■ Exercise
Give the data again exactly as written, without any of its pictures.

■ Input

<<<<

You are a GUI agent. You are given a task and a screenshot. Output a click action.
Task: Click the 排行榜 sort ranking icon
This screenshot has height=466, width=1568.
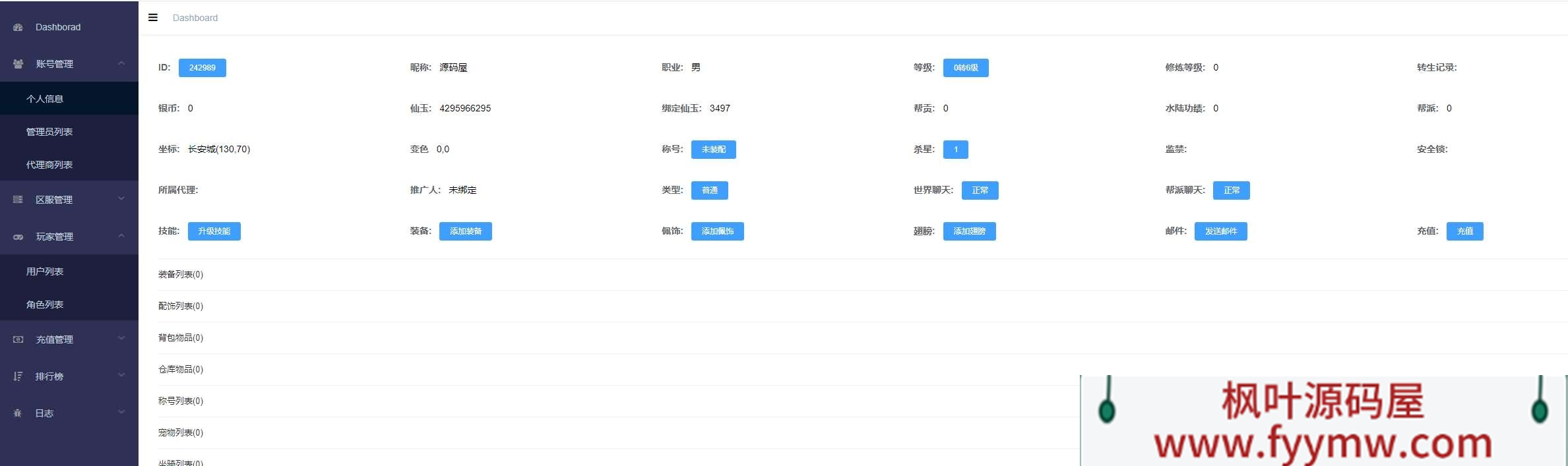point(18,376)
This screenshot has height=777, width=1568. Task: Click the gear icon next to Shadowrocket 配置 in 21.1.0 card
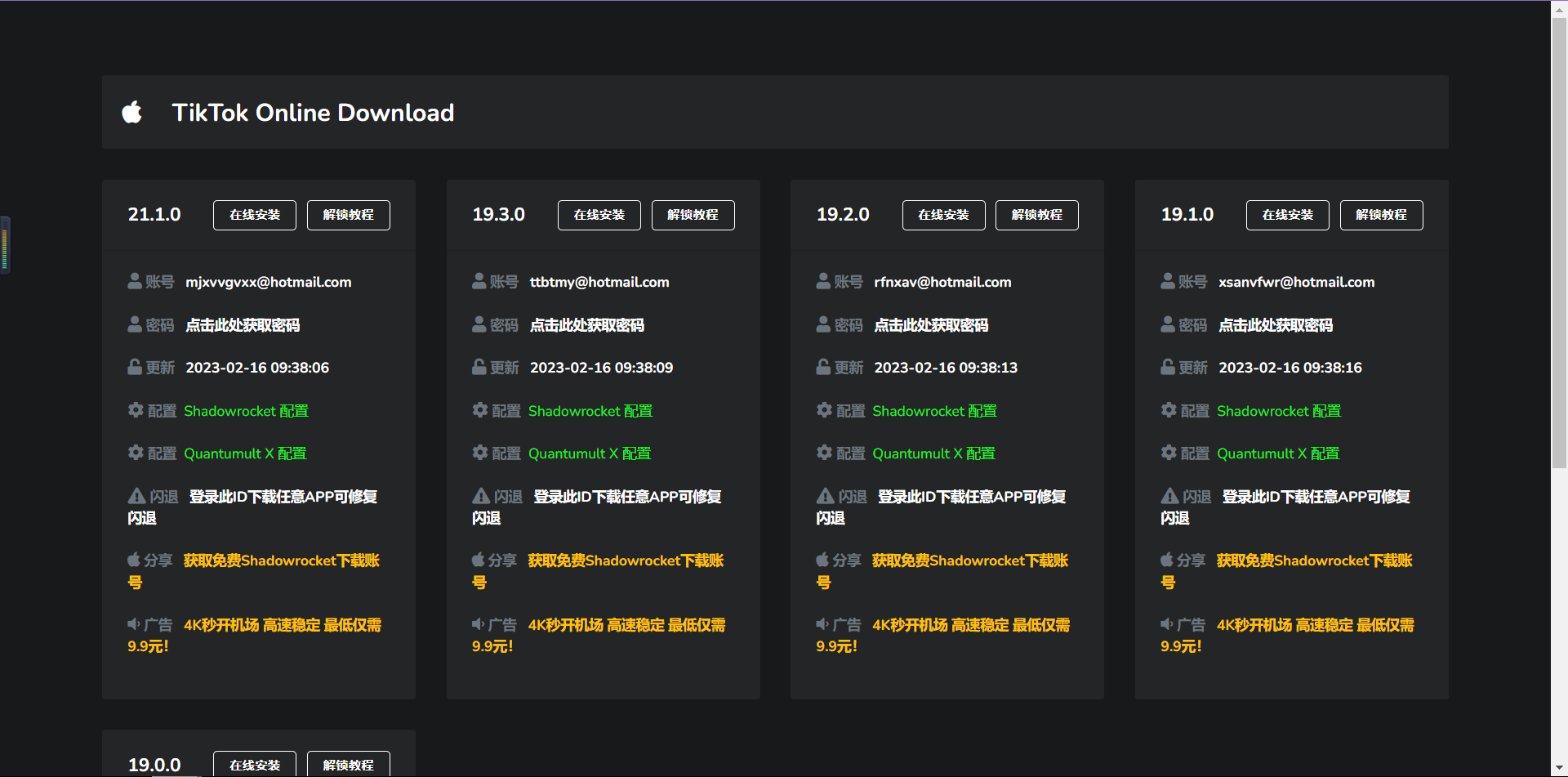click(x=136, y=410)
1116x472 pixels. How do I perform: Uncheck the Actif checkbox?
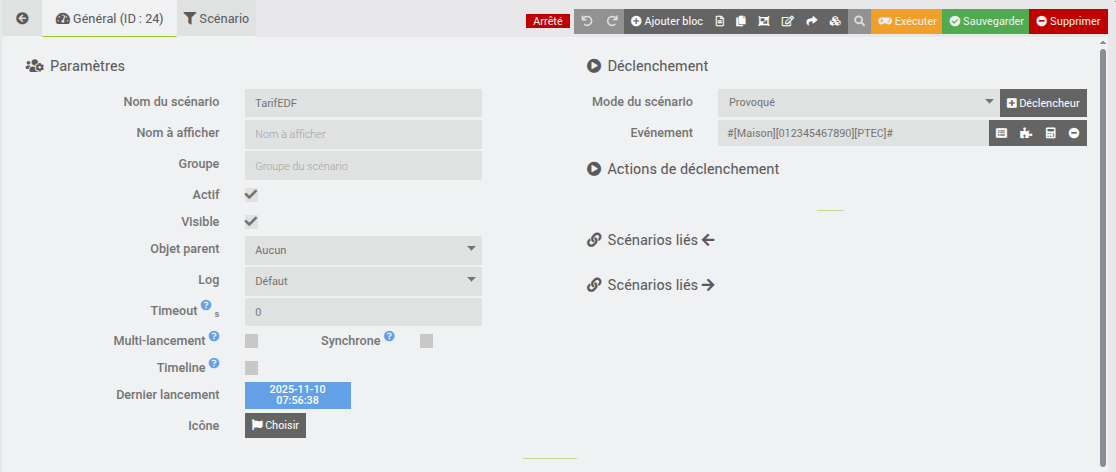tap(252, 195)
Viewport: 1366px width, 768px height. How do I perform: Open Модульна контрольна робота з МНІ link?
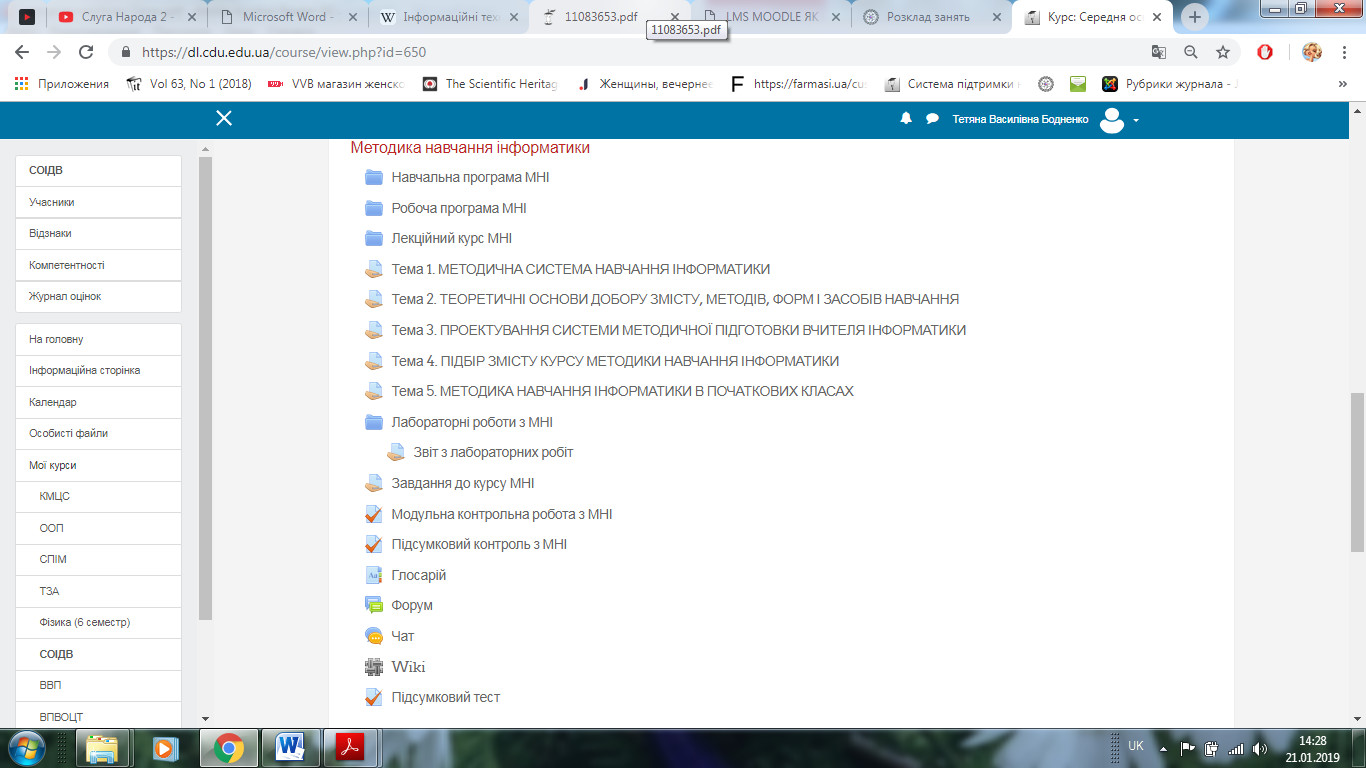tap(501, 514)
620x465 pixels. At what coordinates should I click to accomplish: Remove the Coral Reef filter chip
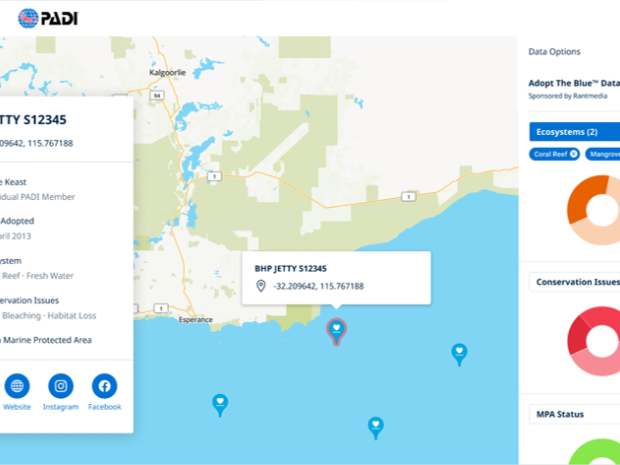(573, 154)
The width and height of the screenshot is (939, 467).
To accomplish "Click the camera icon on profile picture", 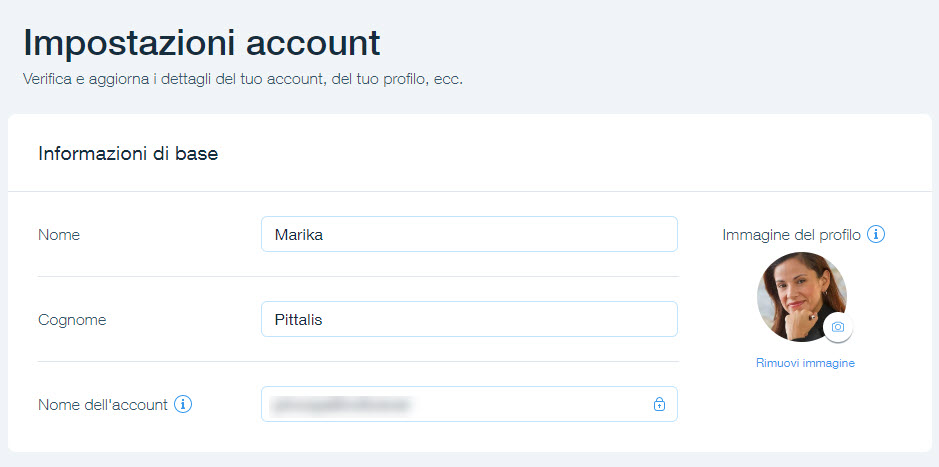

>>>>

■ Your response
You are a GUI agent. You are given a task and a screenshot. Output a click action.
Task: Click the 排行榜 sort ranking icon
This screenshot has height=466, width=1568.
point(18,376)
This screenshot has height=777, width=1568. Task: Click the gear icon next to Shadowrocket 配置 in 21.1.0 card
click(x=136, y=410)
1116x472 pixels. How do I perform: Uncheck the Actif checkbox?
tap(252, 195)
Viewport: 1366px width, 768px height. How do I perform: Open Модульна контрольна робота з МНІ link?
tap(501, 514)
620x465 pixels. At what coordinates should I click to accomplish: Remove the Coral Reef filter chip
(573, 154)
The width and height of the screenshot is (939, 467).
To accomplish "Click the camera icon on profile picture", 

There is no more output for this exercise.